## 选读文本
=-=-=
Clickhouse之物化视图分享

前言

ClickHouse广泛用于用户和系统日志查询场景中,主要针对于OLAP场景,为业务方提供稳定高效的查询服务。在业务场景下,数据以不同的格式、途径写入到clickhouse。用传统JOIN方式查询海量数据,通常有如下痛点:

  1. 每个查询的代码冗长,有的长达1500行、2000行sql,使用和理解上特别痛苦

  2. 性能上无法满足业务诉求,数据量大会内存不足;

  3. 事实表就一张,可是维度表却有多张,关联数据量暴增

  4. 重复计算

如何将这些数据进行整合,以类似ClickHouse宽表的方式呈现给上层使用,用户可以在一张表中查到所需的所有指标,避免提供多表带来的代码复杂度和性能开销问题?

这里将重点介绍如何通过物化视图有效解决上述场景的问题。在介绍之前,先看一下什么是物化视图,以及如何创建、使用,如何增加维度和指标,结合字典增维等场景。

原理篇

物化视图

CREATE MATERIALIZED VIEW [IF NOT EXISTS] [db.]table_name [ON CLUSTER] [TO[db].[table]] [ENGINE = engine] [POPULATE] AS SELECT ...

注意事项

  1. 创建不带[[db].[table]]的物化视图时,必须指定ENGINE。

        

-- 创建本地表
CREATE TABLE download (
  when DateTime,
  userid UInt32,
  bytes Float32
) ENGINE=MergeTree
PARTITION BY toYYYYMM(when)
ORDER BY (userid, when);

-- 往本地表插入数据
INSERT INTO download
  SELECT
    now() + number * 60 as when,
    25,
    rand() % 100000000
  FROM system.numbers
  LIMIT 5000;

-- 创建物化视图
CREATE MATERIALIZED VIEW download_daily_mv
ENGINE = SummingMergeTree -- 指定engine
PARTITION BY toYYYYMM(day) ORDER BY (userid, day)
POPULATE
AS SELECT
  toStartOfDay(when) AS day,
  userid,
  count() as downloads,
  sum(bytes) AS bytes
FROM download
GROUP BY userid, day

-- 查询物化视图
SELECT * FROM download_daily_mv
ORDER BY day, userid 
LIMIT 5

SELECT
    toStartOfMonth(day) AS month,
    userid,
    sum(downloads),
    sum(bytes)
=-=-=
## 提取数据

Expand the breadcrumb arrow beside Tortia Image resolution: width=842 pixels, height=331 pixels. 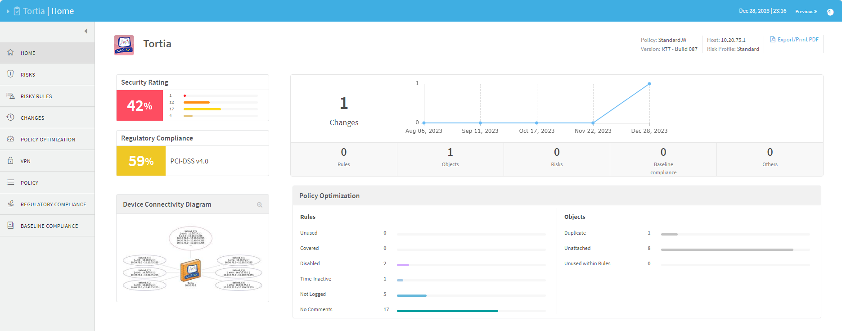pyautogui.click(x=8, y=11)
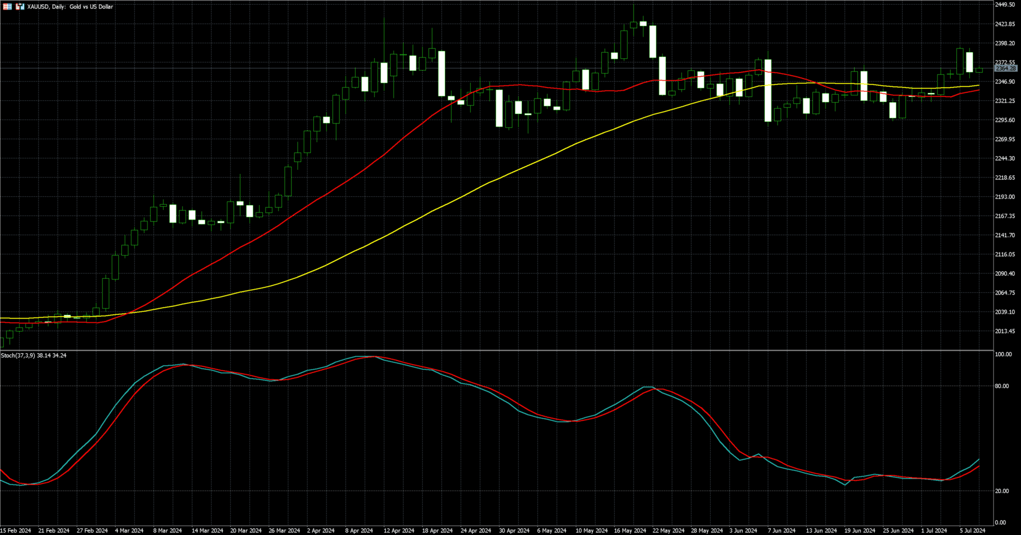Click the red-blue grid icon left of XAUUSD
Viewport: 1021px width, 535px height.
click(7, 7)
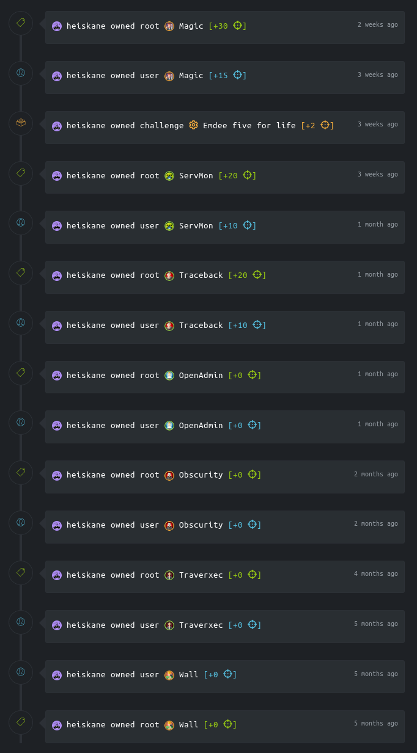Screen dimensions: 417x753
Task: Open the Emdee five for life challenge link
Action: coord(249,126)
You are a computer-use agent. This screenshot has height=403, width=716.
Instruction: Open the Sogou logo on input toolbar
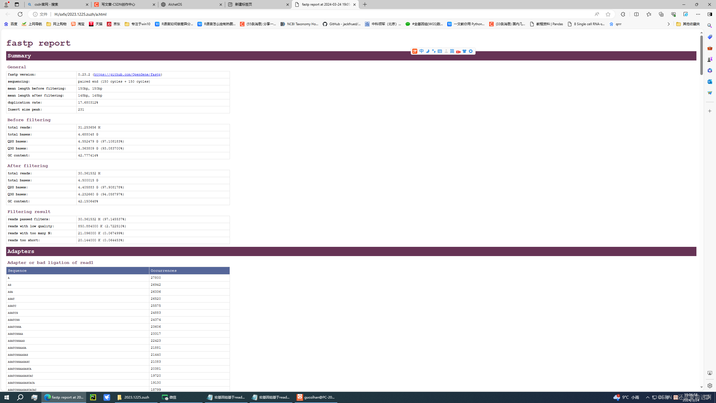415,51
=-=-=
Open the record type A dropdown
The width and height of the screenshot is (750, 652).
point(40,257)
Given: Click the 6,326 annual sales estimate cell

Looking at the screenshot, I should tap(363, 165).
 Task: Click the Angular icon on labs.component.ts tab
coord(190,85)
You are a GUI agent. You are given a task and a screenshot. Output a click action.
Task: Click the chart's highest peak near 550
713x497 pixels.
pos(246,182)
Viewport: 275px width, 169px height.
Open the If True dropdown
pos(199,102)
=-=-=
## 练习说明
1/ 把选读文本中的这句话译成英文:“这里将重点介绍如何通过物化视图有效解决上述场景的问题。”
2/ 选读文本提到用传统JOIN方式查询海量数据时通常有哪些痛点?请全部列出。
3/ 照抄选读文本中的一段,从“3. 事实表就一张,可是维度表却有多张,关联数据量暴增”开始,一直抄到“和指标,结合字典增维等场景。”为止。

## 逐题答案
1/ This section will focus on how materialized views can effectively solve the problems in the scenarios described above.

2/
1. 每个查询的代码冗长,有的长达1500行、2000行sql,使用和理解上特别痛苦
2. 性能上无法满足业务诉求,数据量大会内存不足
3. 事实表就一张,可是维度表却有多张,关联数据量暴增
4. 重复计算

3/
3. 事实表就一张,可是维度表却有多张,关联数据量暴增

  4. 重复计算

如何将这些数据进行整合,以类似ClickHouse宽表的方式呈现给上层使用,用户可以在一张表中查到所需的所有指标,避免提供多表带来的代码复杂度和性能开销问题?

这里将重点介绍如何通过物化视图有效解决上述场景的问题。在介绍之前,先看一下什么是物化视图,以及如何创建、使用,如何增加维度和指标,结合字典增维等场景。